---- RECORDS PROVIDED
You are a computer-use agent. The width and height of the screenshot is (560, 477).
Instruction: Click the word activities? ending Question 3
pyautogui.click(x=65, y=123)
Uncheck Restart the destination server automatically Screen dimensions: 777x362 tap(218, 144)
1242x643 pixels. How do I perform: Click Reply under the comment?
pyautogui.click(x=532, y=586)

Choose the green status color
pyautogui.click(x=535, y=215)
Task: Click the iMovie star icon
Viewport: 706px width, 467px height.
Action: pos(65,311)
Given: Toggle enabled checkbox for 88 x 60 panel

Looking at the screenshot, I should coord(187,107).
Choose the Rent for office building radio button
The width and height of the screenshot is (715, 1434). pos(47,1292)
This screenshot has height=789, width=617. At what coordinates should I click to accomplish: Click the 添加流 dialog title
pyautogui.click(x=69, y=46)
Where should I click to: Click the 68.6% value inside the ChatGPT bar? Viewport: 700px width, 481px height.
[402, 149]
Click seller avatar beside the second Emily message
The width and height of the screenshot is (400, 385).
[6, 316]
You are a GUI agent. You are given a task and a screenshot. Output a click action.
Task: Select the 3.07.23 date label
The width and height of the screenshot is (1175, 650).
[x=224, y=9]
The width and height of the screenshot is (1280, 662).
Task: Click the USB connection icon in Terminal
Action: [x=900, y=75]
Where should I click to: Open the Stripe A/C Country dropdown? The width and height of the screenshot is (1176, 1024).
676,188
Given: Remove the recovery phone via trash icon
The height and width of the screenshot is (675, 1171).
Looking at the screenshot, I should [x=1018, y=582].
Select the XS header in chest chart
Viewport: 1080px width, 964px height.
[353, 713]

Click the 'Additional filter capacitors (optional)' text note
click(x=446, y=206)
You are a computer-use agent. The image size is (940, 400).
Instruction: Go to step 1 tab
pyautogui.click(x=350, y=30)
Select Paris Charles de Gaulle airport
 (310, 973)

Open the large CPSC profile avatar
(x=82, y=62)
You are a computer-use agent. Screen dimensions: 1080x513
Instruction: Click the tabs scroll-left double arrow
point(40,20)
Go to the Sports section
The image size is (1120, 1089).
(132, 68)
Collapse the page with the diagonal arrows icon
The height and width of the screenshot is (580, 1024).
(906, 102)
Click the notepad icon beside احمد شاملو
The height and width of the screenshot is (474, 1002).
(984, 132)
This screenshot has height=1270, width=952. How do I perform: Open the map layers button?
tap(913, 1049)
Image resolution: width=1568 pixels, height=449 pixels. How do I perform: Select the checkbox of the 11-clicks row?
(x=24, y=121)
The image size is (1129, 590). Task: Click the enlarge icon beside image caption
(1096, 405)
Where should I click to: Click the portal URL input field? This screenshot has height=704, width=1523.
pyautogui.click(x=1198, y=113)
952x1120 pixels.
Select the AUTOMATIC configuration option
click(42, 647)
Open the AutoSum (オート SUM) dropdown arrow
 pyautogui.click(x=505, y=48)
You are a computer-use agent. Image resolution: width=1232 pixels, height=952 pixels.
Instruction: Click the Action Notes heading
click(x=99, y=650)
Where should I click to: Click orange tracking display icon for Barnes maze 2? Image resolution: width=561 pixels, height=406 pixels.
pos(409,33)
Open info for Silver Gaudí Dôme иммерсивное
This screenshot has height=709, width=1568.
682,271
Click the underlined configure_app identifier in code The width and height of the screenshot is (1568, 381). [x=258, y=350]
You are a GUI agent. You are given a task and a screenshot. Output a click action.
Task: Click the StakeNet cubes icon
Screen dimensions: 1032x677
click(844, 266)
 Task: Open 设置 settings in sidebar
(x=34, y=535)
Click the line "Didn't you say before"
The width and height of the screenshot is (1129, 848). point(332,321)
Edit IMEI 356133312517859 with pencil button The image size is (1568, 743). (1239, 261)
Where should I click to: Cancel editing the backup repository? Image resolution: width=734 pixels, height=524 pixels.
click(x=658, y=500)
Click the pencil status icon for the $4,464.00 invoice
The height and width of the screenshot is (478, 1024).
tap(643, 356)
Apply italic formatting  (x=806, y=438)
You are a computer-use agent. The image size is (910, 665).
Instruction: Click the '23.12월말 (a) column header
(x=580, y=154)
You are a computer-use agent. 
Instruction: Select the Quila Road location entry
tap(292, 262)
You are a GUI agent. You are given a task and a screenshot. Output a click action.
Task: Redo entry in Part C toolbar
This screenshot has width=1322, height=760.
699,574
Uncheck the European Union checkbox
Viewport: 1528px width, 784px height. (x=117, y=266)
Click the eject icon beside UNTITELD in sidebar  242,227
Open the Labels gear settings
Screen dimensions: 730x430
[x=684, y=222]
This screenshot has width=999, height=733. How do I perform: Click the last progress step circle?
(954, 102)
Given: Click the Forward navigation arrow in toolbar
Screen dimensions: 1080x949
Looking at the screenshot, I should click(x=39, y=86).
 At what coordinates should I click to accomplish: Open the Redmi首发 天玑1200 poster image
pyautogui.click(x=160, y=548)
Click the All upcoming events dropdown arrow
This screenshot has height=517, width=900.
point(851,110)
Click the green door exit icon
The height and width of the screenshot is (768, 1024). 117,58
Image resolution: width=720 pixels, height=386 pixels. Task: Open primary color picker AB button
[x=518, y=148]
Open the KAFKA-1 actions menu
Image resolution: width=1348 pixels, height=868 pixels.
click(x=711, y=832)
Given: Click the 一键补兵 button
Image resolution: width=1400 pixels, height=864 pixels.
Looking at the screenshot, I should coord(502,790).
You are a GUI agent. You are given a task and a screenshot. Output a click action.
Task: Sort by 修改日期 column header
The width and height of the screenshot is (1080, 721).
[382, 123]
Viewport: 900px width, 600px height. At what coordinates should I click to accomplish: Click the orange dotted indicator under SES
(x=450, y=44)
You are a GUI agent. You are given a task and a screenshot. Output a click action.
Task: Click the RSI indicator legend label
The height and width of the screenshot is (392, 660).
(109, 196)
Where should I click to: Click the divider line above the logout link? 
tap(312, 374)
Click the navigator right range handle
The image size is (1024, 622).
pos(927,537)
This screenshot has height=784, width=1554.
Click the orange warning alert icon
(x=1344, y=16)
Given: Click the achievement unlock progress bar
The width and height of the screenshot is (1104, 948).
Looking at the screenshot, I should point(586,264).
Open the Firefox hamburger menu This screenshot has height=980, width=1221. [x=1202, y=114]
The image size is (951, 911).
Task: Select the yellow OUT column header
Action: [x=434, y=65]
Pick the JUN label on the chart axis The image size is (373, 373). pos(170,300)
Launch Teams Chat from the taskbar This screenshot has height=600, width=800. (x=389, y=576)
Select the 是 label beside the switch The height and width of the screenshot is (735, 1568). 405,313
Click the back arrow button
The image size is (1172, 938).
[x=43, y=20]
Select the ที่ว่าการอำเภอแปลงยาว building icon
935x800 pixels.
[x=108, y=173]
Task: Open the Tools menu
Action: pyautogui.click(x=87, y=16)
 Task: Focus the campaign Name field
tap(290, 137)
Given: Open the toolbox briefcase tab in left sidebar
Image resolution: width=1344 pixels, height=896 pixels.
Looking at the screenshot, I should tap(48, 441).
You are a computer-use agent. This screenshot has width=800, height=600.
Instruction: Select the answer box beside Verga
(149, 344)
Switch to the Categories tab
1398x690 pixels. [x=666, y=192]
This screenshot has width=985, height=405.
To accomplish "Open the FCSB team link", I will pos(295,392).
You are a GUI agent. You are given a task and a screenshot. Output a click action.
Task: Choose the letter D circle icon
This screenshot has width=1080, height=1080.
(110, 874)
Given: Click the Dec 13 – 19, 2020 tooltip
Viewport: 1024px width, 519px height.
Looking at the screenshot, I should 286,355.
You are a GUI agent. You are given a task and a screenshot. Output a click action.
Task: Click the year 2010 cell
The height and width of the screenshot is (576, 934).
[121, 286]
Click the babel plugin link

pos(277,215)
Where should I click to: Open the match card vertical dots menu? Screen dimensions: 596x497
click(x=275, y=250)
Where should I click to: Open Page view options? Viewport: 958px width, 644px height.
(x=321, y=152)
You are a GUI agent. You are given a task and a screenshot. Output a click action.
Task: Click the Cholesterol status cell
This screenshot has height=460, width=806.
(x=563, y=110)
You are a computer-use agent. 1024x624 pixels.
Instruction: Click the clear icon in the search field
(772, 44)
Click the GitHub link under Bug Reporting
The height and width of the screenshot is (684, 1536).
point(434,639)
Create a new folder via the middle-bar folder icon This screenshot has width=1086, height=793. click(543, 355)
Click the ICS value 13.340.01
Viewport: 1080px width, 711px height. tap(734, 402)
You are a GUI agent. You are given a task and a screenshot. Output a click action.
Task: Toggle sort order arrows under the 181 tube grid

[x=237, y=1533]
--------
**PROBLEM TO SOLVE:** Search the entries for the word "cell" and report how many lines contain it, as a bare number.

**EXERCISE RESULT:** 2